▶
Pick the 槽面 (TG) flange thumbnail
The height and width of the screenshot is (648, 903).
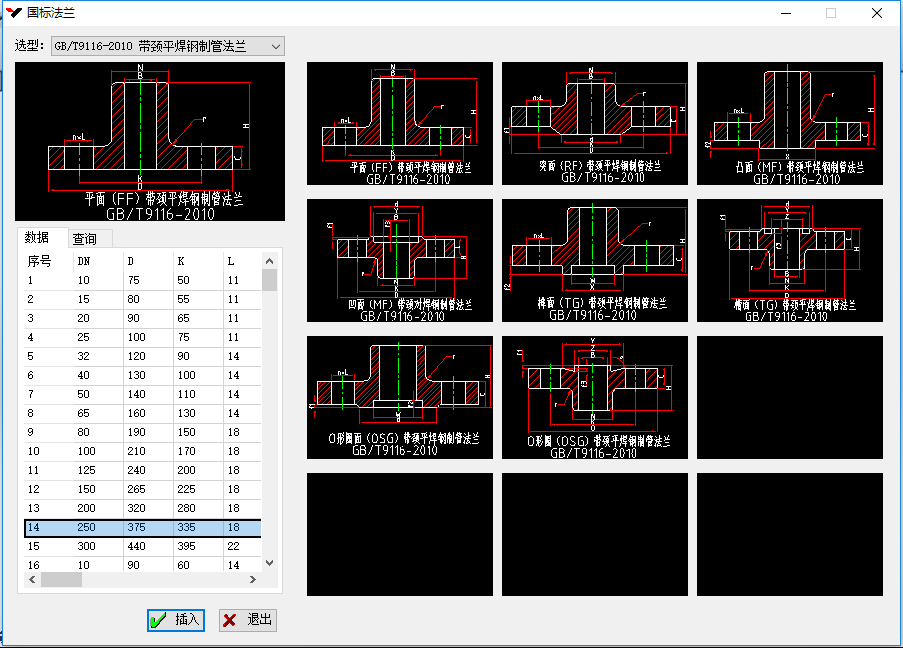[x=790, y=260]
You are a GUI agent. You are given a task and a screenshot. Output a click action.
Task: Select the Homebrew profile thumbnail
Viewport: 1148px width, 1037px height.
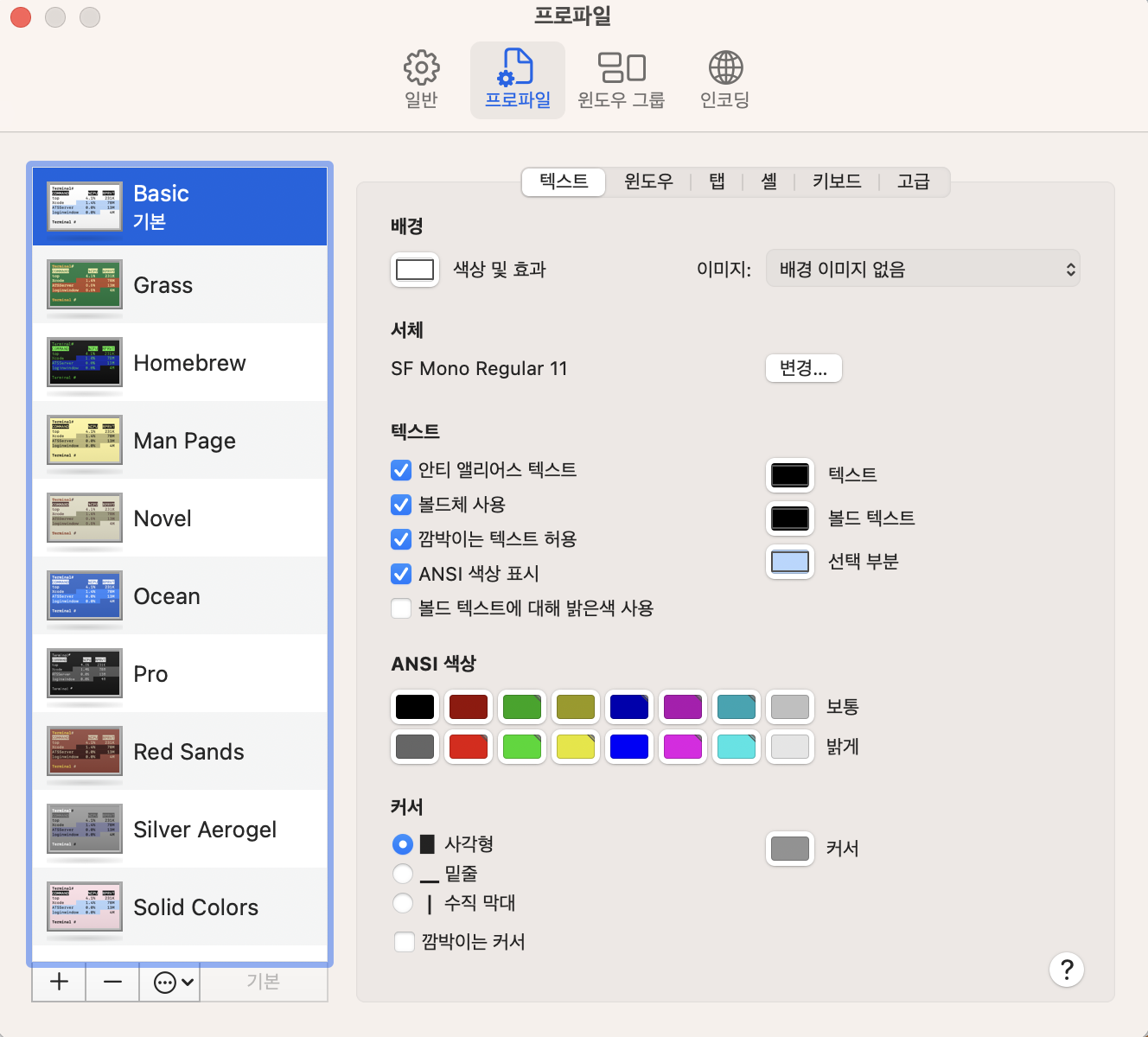click(x=85, y=362)
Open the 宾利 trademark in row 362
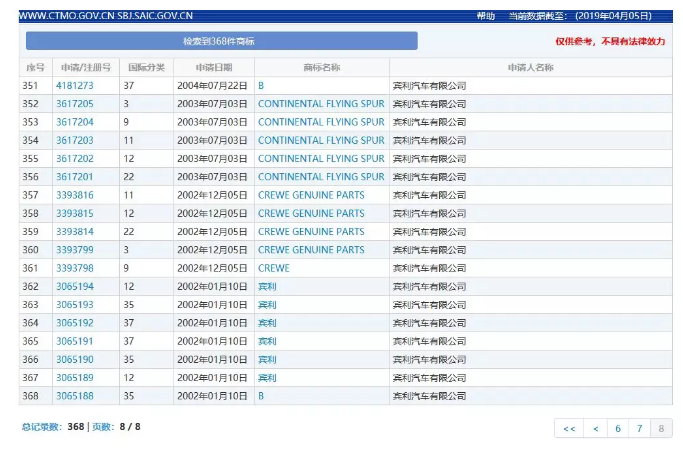This screenshot has width=683, height=454. coord(267,286)
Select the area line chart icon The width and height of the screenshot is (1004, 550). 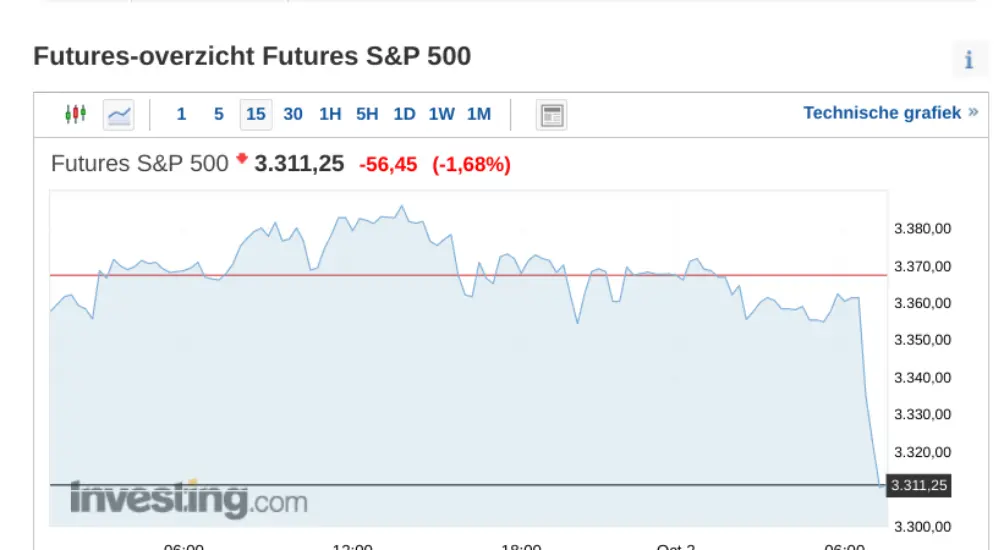[118, 115]
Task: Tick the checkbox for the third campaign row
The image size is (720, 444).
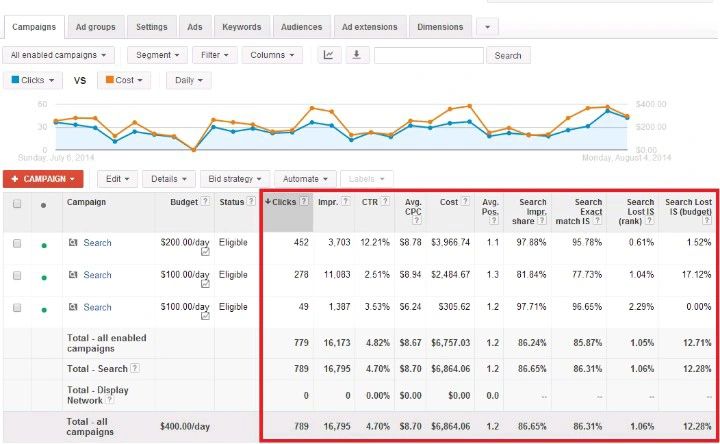Action: click(16, 307)
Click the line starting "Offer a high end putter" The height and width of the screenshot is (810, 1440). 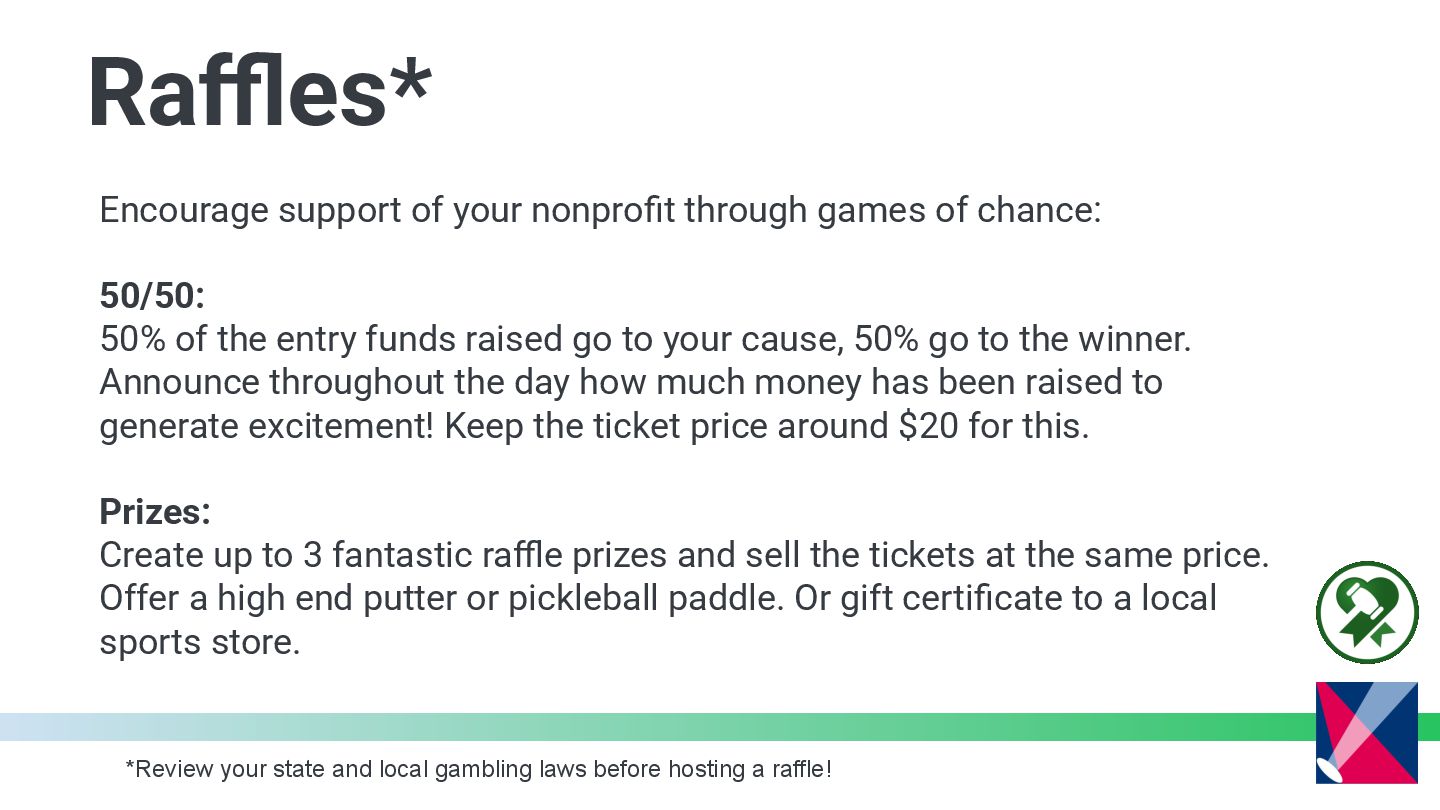pos(658,599)
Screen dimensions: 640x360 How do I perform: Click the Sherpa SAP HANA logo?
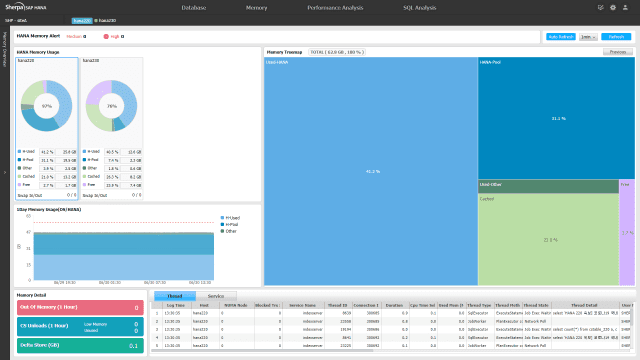[26, 7]
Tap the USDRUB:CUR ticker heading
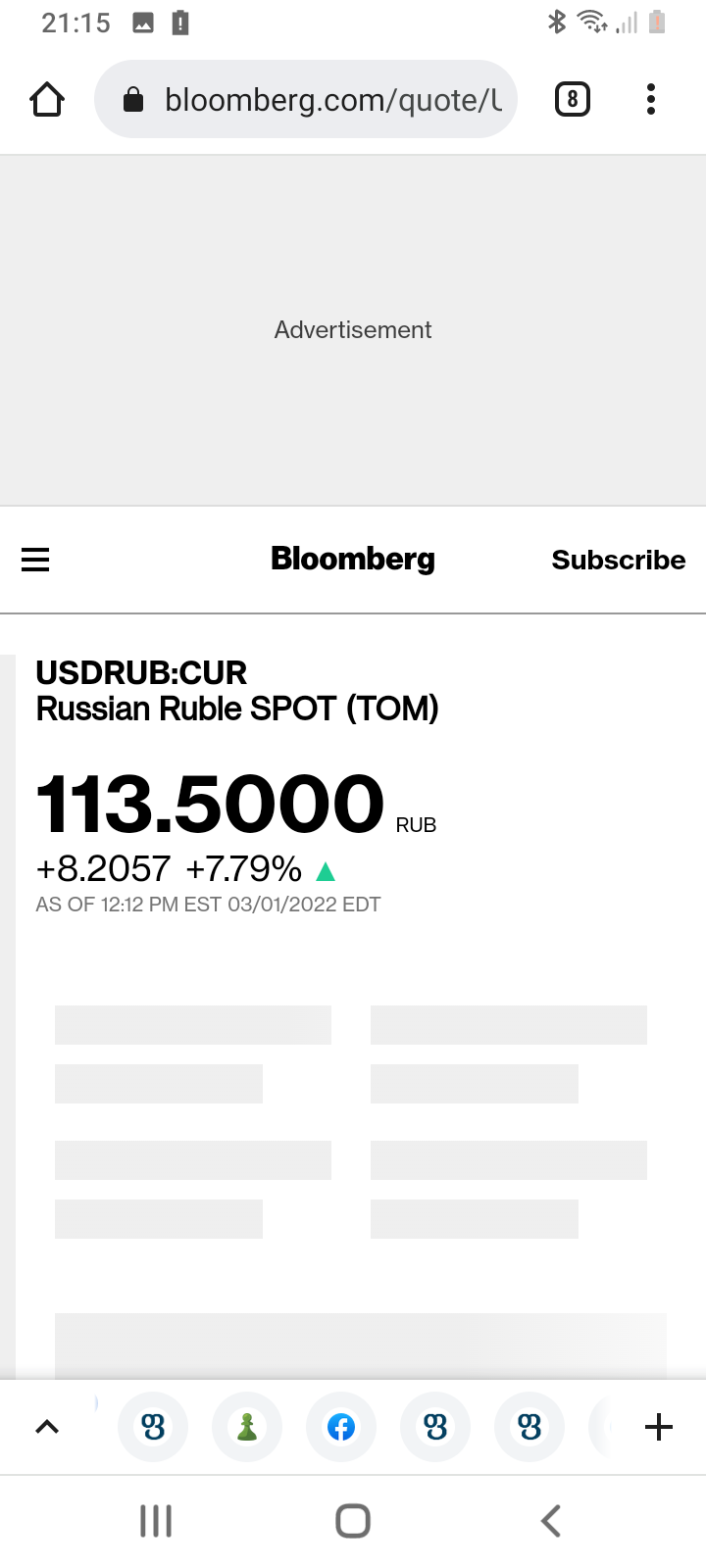The image size is (706, 1568). point(141,672)
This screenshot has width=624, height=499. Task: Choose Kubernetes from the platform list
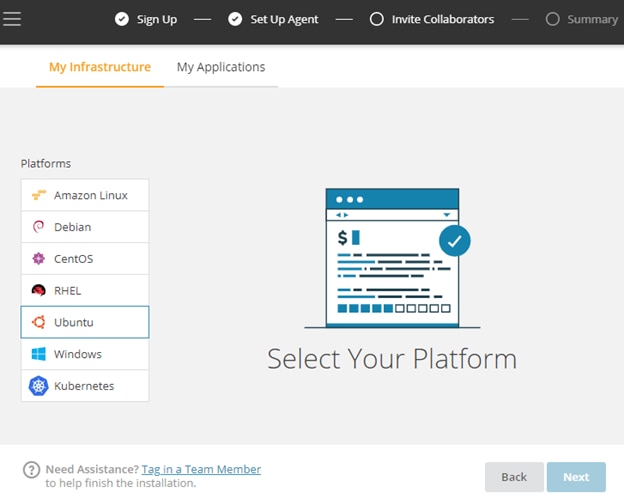click(x=85, y=386)
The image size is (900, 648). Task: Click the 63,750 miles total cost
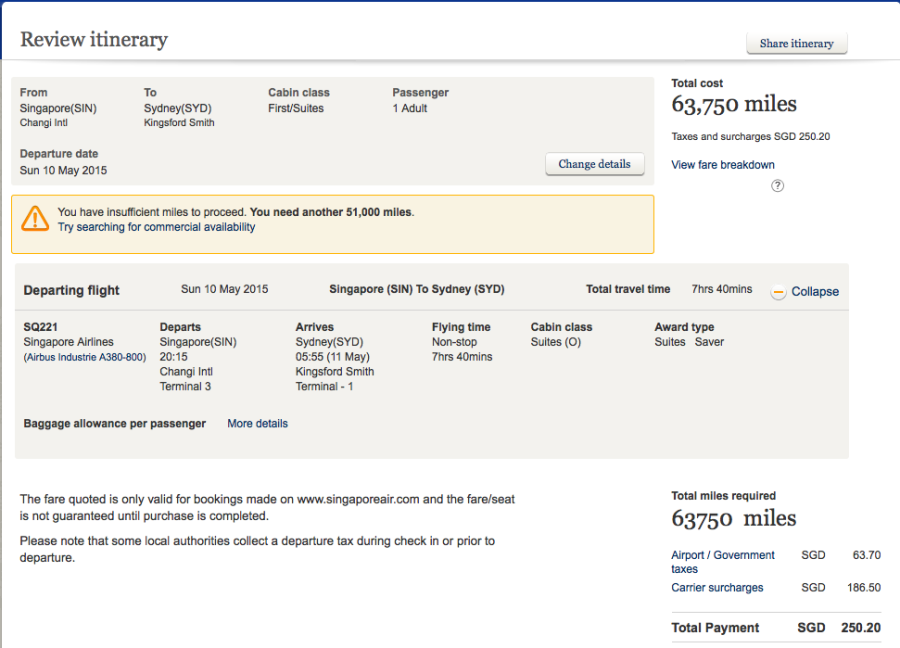(x=734, y=105)
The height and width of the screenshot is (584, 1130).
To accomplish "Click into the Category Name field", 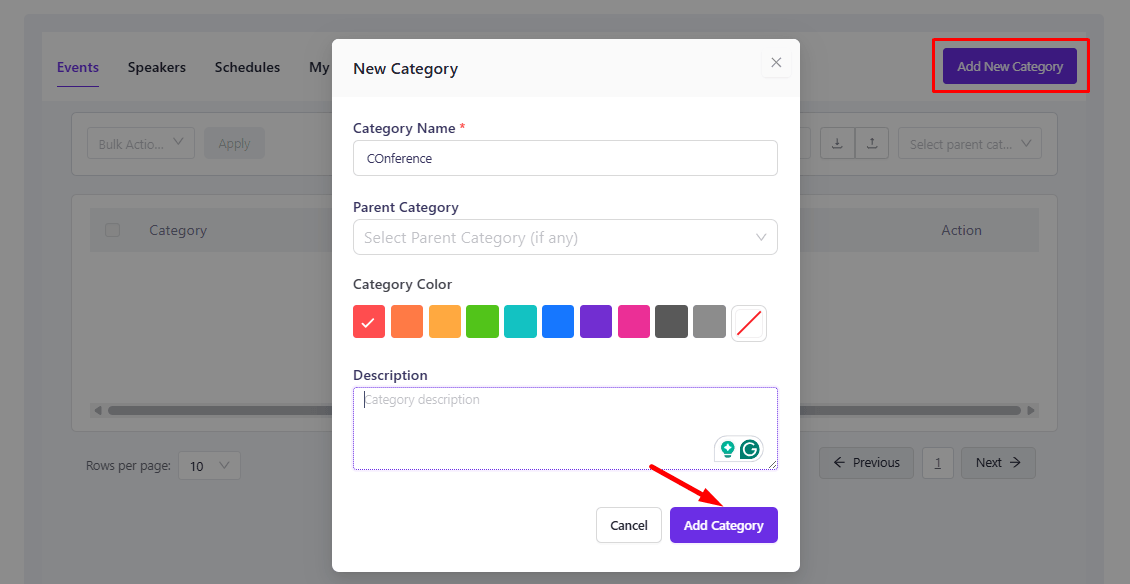I will point(565,158).
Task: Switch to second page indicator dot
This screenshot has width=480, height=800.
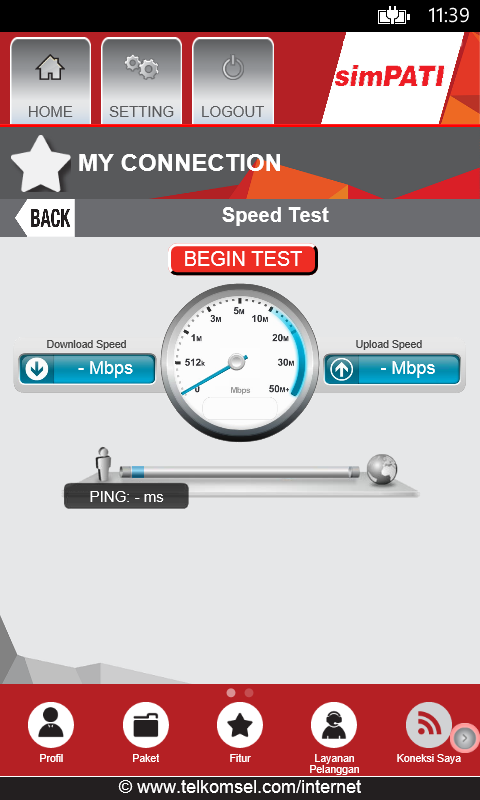Action: (249, 692)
◀
▶ **Task statement**
Wherever the word "thumbnail" shows up in the material, copy the line it is on.

▶ **Output below**
Pick the 槽面 (TG) flange thumbnail
Task: Select the Homebrew profile thumbnail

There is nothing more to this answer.